Consider the following qemu cmdline as one example:
qemu-system-x86_64 --enable-kvm -smp 10 -M q35 -m 4G -hda
Fedora-Server-KVM-40-1.14.x86_64.qcow2 -nographic -object
memory-backend-ram,size=2000M,id=mem0 -object
memory-backend-ram,size=2096M,id=mem1 -numa node,cpus=0-4,memdev=mem0
-numa node,cpus=5-9,memdev=mem1
Inside the VM:
[root@...alhost ~]# ls /sys/devices/system/node/node0/
compact cpu4 meminfo memory12 memory3 memory8 subsystem
cpu0 cpulist memory0 memory13 memory4 memory9 uevent
cpu1 cpumap memory1 memory14 memory5 memory_failure vmstat
cpu2 distance memory10 memory15 memory6 numastat x86
cpu3 hugepages memory11 memory2 memory7 power
[root@...alhost ~]# ls /sys/devices/system/node/node1/
compact cpu9 meminfo memory35 memory40 memory45 power
cpu5 cpulist memory15 memory36 memory41 memory46 subsystem
cpu6 cpumap memory32 memory37 memory42 memory47 uevent
cpu7 distance memory33 memory38 memory43 memory_failure vmstat
cpu8 hugepages memory34 memory39 memory44 numastat x86
Observer how memory15 shows up for both nodes.

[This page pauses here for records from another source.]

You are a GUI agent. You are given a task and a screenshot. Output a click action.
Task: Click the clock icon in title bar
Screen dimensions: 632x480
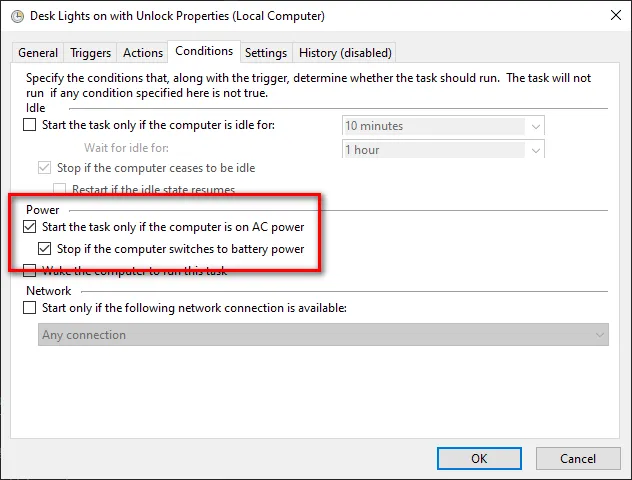tap(17, 17)
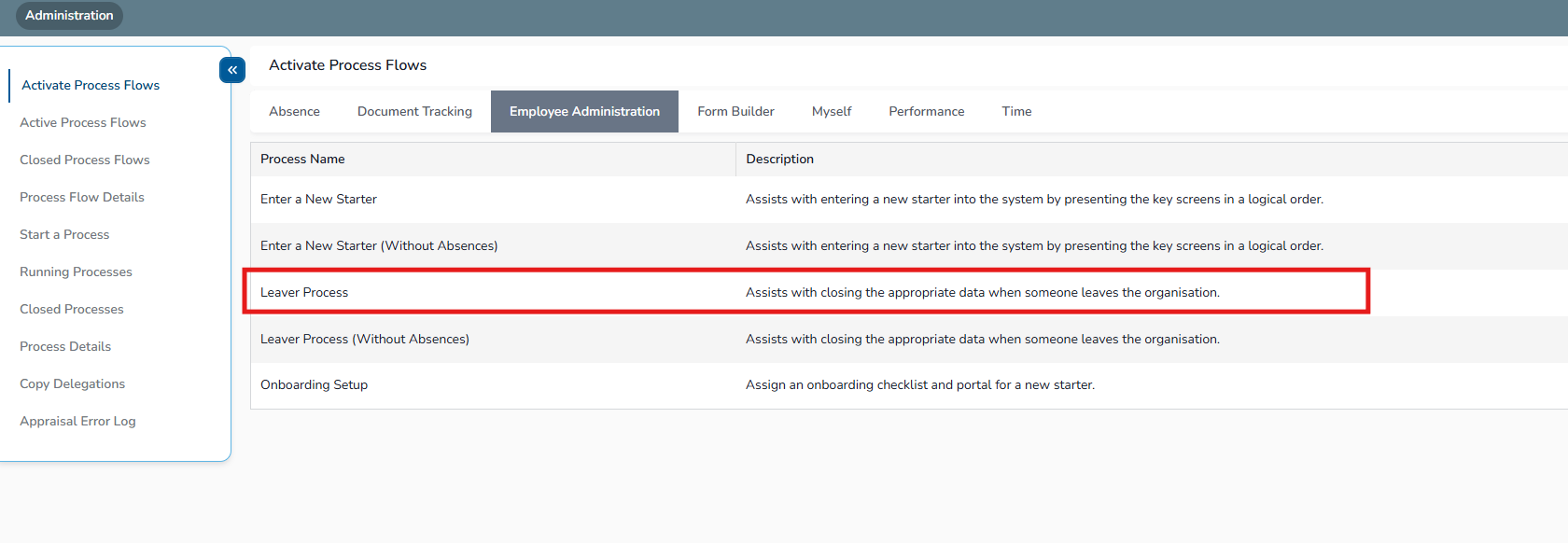Switch to the Time tab
Viewport: 1568px width, 543px height.
point(1016,111)
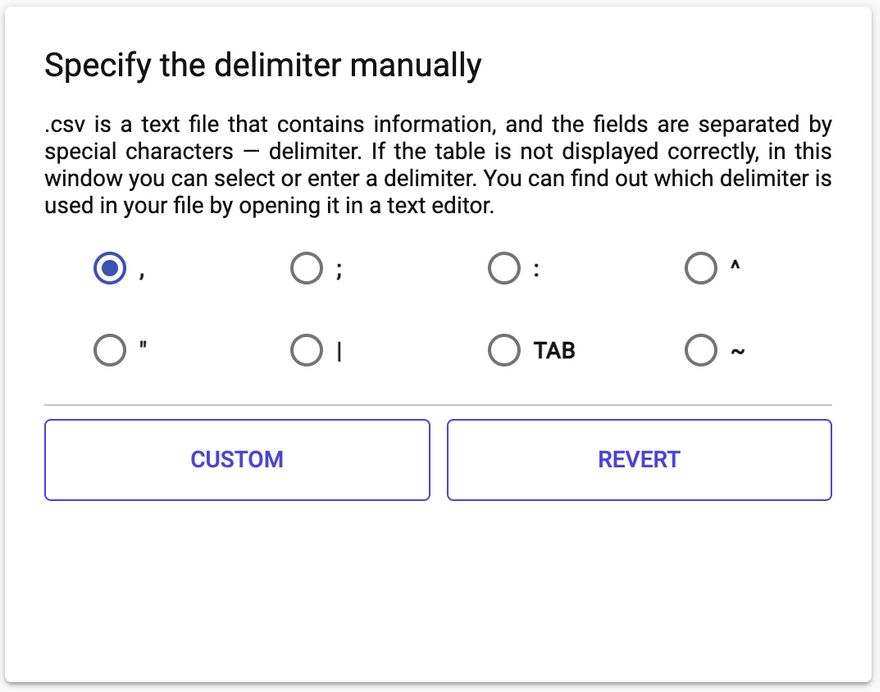
Task: Click the .csv description paragraph text
Action: 438,166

[root@...alhost ~]# ls /sys/devices/system/memory/memory15/
node0 online phys_index removable subsystem valid_zones
node1 phys_device power state uevent
Observe how both nodes are listed
[root@...alhost ~]# cat /sys/devices/system/memory/memory15/valid_zones
none
And "valid_zone = none" indicates that this memory block cannot get
offlined because it spans multiple zones (here: from multiple nodes)
>
> In that case, the current implementation adds the memory block to
> only one node. In register_mem_block_under_node_early(), if the
> first PFN returns the correct expected nid, the memory block will
> be registered under that node. It does not iterate over the other
> PFNs. Is this because of the assumption that one memory block
> cannot be part of multiple nodes?
See my example above. But note that my test VM has
]# uname -a
Linux localhost.localdomain 6.11.10-200.fc40.x86_64 #1 SMP
PREEMPT_DYNAMIC Sat Nov 23 00:53:13 UTC 2024 x86_64 GNU/Linux
>
> If one memory block cannot be part of multiple nodes, then we can
> break if get_nid_for_pfn() returns the wrong nid, right?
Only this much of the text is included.